▶ [To do]
Convert each of the lines in the items below into a JSON list of strings, one string per line, omitting blank lines.

** START OF Records provided **

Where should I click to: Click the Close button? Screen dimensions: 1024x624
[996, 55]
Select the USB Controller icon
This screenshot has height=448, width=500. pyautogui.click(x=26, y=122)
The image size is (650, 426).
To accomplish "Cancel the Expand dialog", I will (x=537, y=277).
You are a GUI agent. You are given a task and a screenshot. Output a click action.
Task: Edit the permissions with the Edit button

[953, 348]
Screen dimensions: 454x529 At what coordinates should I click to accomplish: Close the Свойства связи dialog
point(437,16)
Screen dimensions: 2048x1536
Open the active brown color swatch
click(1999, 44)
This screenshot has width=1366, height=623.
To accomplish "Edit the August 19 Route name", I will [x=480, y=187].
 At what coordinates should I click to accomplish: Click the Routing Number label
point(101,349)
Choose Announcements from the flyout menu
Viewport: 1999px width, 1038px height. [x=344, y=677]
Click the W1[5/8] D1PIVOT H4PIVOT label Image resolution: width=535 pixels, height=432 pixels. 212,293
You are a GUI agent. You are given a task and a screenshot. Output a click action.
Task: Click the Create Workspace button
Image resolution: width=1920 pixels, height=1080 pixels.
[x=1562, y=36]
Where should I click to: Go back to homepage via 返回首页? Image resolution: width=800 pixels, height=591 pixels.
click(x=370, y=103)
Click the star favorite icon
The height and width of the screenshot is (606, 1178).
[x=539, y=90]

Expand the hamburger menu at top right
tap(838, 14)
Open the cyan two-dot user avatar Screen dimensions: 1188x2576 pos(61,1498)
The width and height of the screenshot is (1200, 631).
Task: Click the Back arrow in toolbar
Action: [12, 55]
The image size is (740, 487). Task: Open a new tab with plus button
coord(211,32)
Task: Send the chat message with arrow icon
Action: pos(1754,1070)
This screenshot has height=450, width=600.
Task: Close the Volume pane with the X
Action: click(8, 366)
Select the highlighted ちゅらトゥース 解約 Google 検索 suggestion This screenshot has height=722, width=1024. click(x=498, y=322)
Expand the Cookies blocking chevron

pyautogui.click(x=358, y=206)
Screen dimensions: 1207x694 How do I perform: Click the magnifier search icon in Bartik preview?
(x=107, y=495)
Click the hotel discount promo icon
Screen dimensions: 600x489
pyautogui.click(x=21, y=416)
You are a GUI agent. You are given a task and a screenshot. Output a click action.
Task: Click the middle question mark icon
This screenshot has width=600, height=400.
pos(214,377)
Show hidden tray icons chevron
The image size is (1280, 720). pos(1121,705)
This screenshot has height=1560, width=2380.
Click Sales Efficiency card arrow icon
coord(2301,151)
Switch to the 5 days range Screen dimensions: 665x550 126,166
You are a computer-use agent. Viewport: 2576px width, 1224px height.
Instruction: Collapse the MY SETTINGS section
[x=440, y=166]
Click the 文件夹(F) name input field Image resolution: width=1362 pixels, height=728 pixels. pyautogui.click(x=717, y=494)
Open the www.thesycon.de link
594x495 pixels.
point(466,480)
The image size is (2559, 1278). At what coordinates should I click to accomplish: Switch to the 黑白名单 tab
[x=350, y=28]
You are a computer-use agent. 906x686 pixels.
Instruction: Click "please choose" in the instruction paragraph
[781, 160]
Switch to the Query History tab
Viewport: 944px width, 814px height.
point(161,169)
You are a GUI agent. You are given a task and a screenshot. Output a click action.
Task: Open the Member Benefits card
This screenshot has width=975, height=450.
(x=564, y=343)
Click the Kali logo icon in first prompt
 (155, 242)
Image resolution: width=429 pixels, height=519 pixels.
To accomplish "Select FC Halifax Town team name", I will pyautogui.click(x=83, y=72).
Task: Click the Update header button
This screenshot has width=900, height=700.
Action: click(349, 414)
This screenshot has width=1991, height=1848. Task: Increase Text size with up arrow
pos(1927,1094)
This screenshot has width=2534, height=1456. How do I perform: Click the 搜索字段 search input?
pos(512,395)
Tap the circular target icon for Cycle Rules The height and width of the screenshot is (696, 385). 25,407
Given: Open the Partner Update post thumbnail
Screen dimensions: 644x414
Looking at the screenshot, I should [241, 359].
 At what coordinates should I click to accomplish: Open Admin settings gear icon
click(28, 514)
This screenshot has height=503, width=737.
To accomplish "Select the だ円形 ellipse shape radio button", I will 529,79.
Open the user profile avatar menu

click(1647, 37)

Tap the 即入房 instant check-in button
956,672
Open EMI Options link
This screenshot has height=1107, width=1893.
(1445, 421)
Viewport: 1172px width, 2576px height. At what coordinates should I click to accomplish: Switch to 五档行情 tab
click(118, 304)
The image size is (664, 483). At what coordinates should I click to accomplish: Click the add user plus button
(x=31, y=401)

** END OF Records provided **

▶ [The response]
[
  "Where should I click to: Click the Close button? Screen dimensions: 1024x624",
  "[996, 55]",
  "Select the USB Controller icon",
  "This screenshot has height=448, width=500. pyautogui.click(x=26, y=122)",
  "The image size is (650, 426).",
  "To accomplish \"Cancel the Expand dialog\", I will (x=537, y=277).",
  "You are a GUI agent. You are given a task and a screenshot. Output a click action.",
  "Task: Edit the permissions with the Edit button",
  "[953, 348]",
  "Screen dimensions: 454x529 At what coordinates should I click to accomplish: Close the Свойства связи dialog",
  "point(437,16)",
  "Screen dimensions: 2048x1536",
  "Open the active brown color swatch",
  "click(1999, 44)",
  "This screenshot has width=1366, height=623.",
  "To accomplish \"Edit the August 19 Route name\", I will [x=480, y=187].",
  " At what coordinates should I click to accomplish: Click the Routing Number label",
  "point(101,349)",
  "Choose Announcements from the flyout menu",
  "Viewport: 1999px width, 1038px height. [x=344, y=677]",
  "Click the W1[5/8] D1PIVOT H4PIVOT label Image resolution: width=535 pixels, height=432 pixels. 212,293",
  "You are a GUI agent. You are given a task and a screenshot. Output a click action.",
  "Task: Click the Create Workspace button",
  "Image resolution: width=1920 pixels, height=1080 pixels.",
  "[x=1562, y=36]",
  "Where should I click to: Go back to homepage via 返回首页? Image resolution: width=800 pixels, height=591 pixels.",
  "click(x=370, y=103)",
  "Click the star favorite icon",
  "The height and width of the screenshot is (606, 1178).",
  "[x=539, y=90]",
  "Expand the hamburger menu at top right",
  "tap(838, 14)",
  "Open the cyan two-dot user avatar Screen dimensions: 1188x2576 pos(61,1498)",
  "The width and height of the screenshot is (1200, 631).",
  "Task: Click the Back arrow in toolbar",
  "Action: [12, 55]",
  "The image size is (740, 487). Task: Open a new tab with plus button",
  "coord(211,32)",
  "Task: Send the chat message with arrow icon",
  "Action: pos(1754,1070)",
  "This screenshot has height=450, width=600.",
  "Task: Close the Volume pane with the X",
  "Action: click(8, 366)",
  "Select the highlighted ちゅらトゥース 解約 Google 検索 suggestion This screenshot has height=722, width=1024. click(x=498, y=322)",
  "Expand the Cookies blocking chevron",
  "pyautogui.click(x=358, y=206)",
  "Screen dimensions: 1207x694 How do I perform: Click the magnifier search icon in Bartik preview?",
  "(x=107, y=495)",
  "Click the hotel discount promo icon",
  "Screen dimensions: 600x489",
  "pyautogui.click(x=21, y=416)",
  "You are a GUI agent. You are given a task and a screenshot. Output a click action.",
  "Task: Click the middle question mark icon",
  "This screenshot has width=600, height=400.",
  "pos(214,377)",
  "Show hidden tray icons chevron",
  "The image size is (1280, 720). pos(1121,705)",
  "This screenshot has height=1560, width=2380.",
  "Click Sales Efficiency card arrow icon",
  "coord(2301,151)",
  "Switch to the 5 days range Screen dimensions: 665x550 126,166",
  "You are a computer-use agent. Viewport: 2576px width, 1224px height.",
  "Instruction: Collapse the MY SETTINGS section",
  "[x=440, y=166]",
  "Click the 文件夹(F) name input field Image resolution: width=1362 pixels, height=728 pixels. pyautogui.click(x=717, y=494)",
  "Open the www.thesycon.de link",
  "594x495 pixels.",
  "point(466,480)",
  "The image size is (2559, 1278). At what coordinates should I click to accomplish: Switch to the 黑白名单 tab",
  "[x=350, y=28]",
  "You are a computer-use agent. 906x686 pixels.",
  "Instruction: Click \"please choose\" in the instruction paragraph",
  "[781, 160]",
  "Switch to the Query History tab",
  "Viewport: 944px width, 814px height.",
  "point(161,169)",
  "You are a GUI agent. You are given a task and a screenshot. Output a click action.",
  "Task: Open the Member Benefits card",
  "This screenshot has width=975, height=450.",
  "(x=564, y=343)",
  "Click the Kali logo icon in first prompt",
  " (155, 242)",
  "Image resolution: width=429 pixels, height=519 pixels.",
  "To accomplish \"Select FC Halifax Town team name\", I will pyautogui.click(x=83, y=72).",
  "Task: Click the Update header button",
  "This screenshot has width=900, height=700.",
  "Action: click(349, 414)",
  "This screenshot has width=1991, height=1848. Task: Increase Text size with up arrow",
  "pos(1927,1094)",
  "This screenshot has width=2534, height=1456. How do I perform: Click the 搜索字段 search input?",
  "pos(512,395)",
  "Tap the circular target icon for Cycle Rules The height and width of the screenshot is (696, 385). 25,407",
  "Given: Open the Partner Update post thumbnail",
  "Screen dimensions: 644x414",
  "Looking at the screenshot, I should [241, 359].",
  " At what coordinates should I click to accomplish: Open Admin settings gear icon",
  "click(28, 514)",
  "This screenshot has height=503, width=737.",
  "To accomplish \"Select the だ円形 ellipse shape radio button\", I will 529,79.",
  "Open the user profile avatar menu",
  "click(1647, 37)",
  "Tap the 即入房 instant check-in button",
  "956,672",
  "Open EMI Options link",
  "This screenshot has height=1107, width=1893.",
  "(1445, 421)",
  "Viewport: 1172px width, 2576px height. At what coordinates should I click to accomplish: Switch to 五档行情 tab",
  "click(118, 304)",
  "The image size is (664, 483). At what coordinates should I click to accomplish: Click the add user plus button",
  "(x=31, y=401)"
]